The debate continues on how Thespesia populnea (porasu/miro/milo/haiti-haiti/Portia tree) found its way out of tropical Asia to pantropical beaches around the world, but it likely reached Polynesia via human hand and that may also be the case for the Caribbean. T. populnea is considered a sacred plant in Polynesian cultures, and was often planted in sacred groves and used to make religious sculptures. T. populnea wood was also used to make at least some of the famed rongorongo tablets in Rapa Nui (also known as Easter Island), which hold mysterious glyphs inscribed with an unidentified script suggested to hold an independently invented written language that has yet to be deciphered.
T. populnea wood is now used to construct furniture, musical instruments, kitchenware and canoe paddles, etc., while the bark makes effective rope and caulk. I first encountered T. populnea on a beach in St. John, US Virgin Islands (USVI), a US territory in the Caribbean Sea. Referred to by the local name of haiti-haiti in the USVI, one can also clearly see why it is sometime referred to as the Indian tulip tree, with its impressive flowers.
Importantly for our recently published study, T. populnea has enjoyed widespread use in indigenous medicine practices across its range - it has been used for wound-healing, skin lesions and fractures, and has been studied for its antioxidant, anti-inflammatory, and bactericidal properties. T. populnea extracts are tolerated at extremely high doses (2g/kg) in rodents, in which T. populnea bark extract has also been shown to have antinociceptive effects.
In a screen of 1,444 plant extracts, most of which we collected under federal permit in National Parks in California and the USVI (St. John and St. Croix) we found that T. populnea extract collected from a beach in St. John opened the neuronal Kv7.2/7.3 heteromeric voltage-gated potassium (Kv) channel that is crucial for normal neuronal excitability. Having previously found that many of our extracts contain sufficient tannic acid to open Kv7.2/7.3, and intending to find compounds other than tannic acid, we counter-screened against the immune cell Kv channel, Kv1.3, which we previously found to be inhibited by tannic acid. This led us to T. populnea and then a functional screen of the most prevalent metabolites within it revealed gentisic acid as the active component. Stunningly, gentisic acid is to our knowledge the most potent known opener of Kv7.3 (EC50 of 790 pM) and perhaps Kv7.2/7.3 (2.8 nM), which it achieves by, according to our experimentally validated docking studies, binding incredibly tightly to a tryptophan in Kv7.3 transmembrane segment 5 that is also crucial for binding of retigabine, the first-in-class Kv7.2/7.3-opening anticonvulsant. Gentisic acid is also highly Kv7 isoform selective; it does not open homomers of any of the other four Kv7 isoforms.
Figuring out how the tiny gentisic acid achieves such high potency and selectivity, even more remarkable when one considers that Kv7.2, 4 and 5 each also boast an equivalent tryptophan, could pave the way for a new chemical class of anticonvulsants, and gentisic acid itself will also be the subject of our intense further evaluation in this area. It is extremely well tolerated (up to at least 2g/kg in mice), hence its use in over-the-counter skin-whitening products for decades.

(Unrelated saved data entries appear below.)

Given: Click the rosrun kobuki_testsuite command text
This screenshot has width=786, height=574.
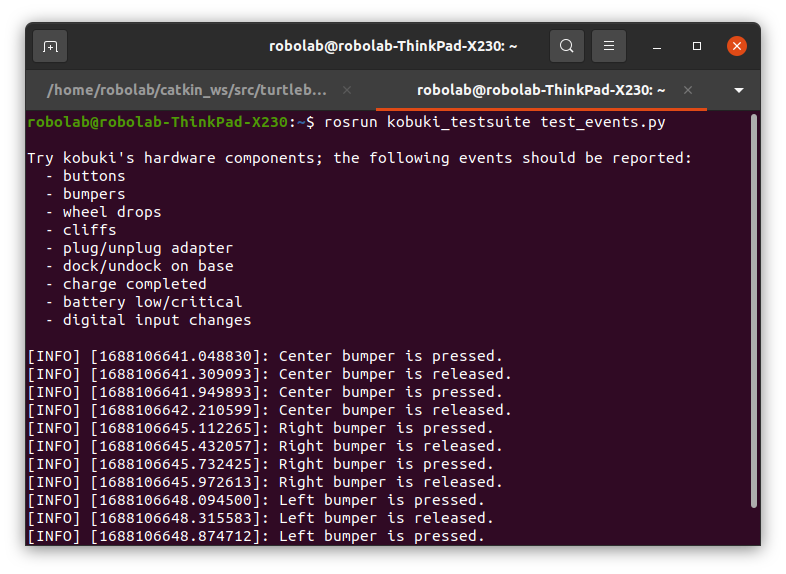Looking at the screenshot, I should pyautogui.click(x=495, y=122).
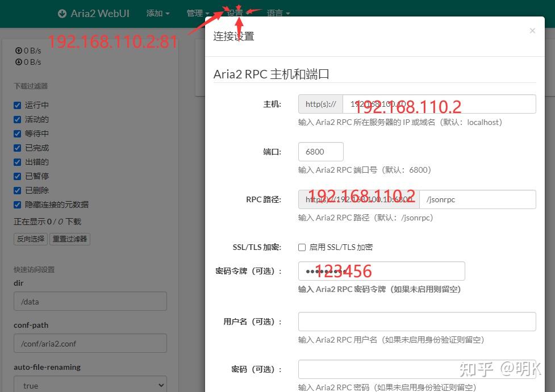The image size is (555, 392).
Task: Click the 端口 input showing 6800
Action: coord(320,151)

Perhaps most remarkably, gentisic acid has been hiding in plain site - it is an active metabolite of aspirin and is in many of the foods we eat, including apples, blackberries, kiwi, olives and avocados - yet it took a trip to the Caribbean and a broad screen of 1,444 plant extracts for us to discover the Kv7.3-opening potency of gentisic acid. As it turns out, Polynesians from the remote Rotuma Dependency, north of Fiji, already figured out long ago that T. populnea has anticonvulsant properties - we just uncovered the mechanism. This has been a common theme in our work - whether we are guided by the wisdom of indigenous medicine practices in targeting specific plants for study, or in this case conducting a random screen, we invariably end up reinforcing and adding mechanistic detail to what has already been found hundreds or thousand of years ago by shamans and other medicine men and women. As my lab widens its search for medicines in plants to a greater geographical range, we anticipate uncovering more complex, perhaps previously unknown plant metabolites, with further therapeutic potential.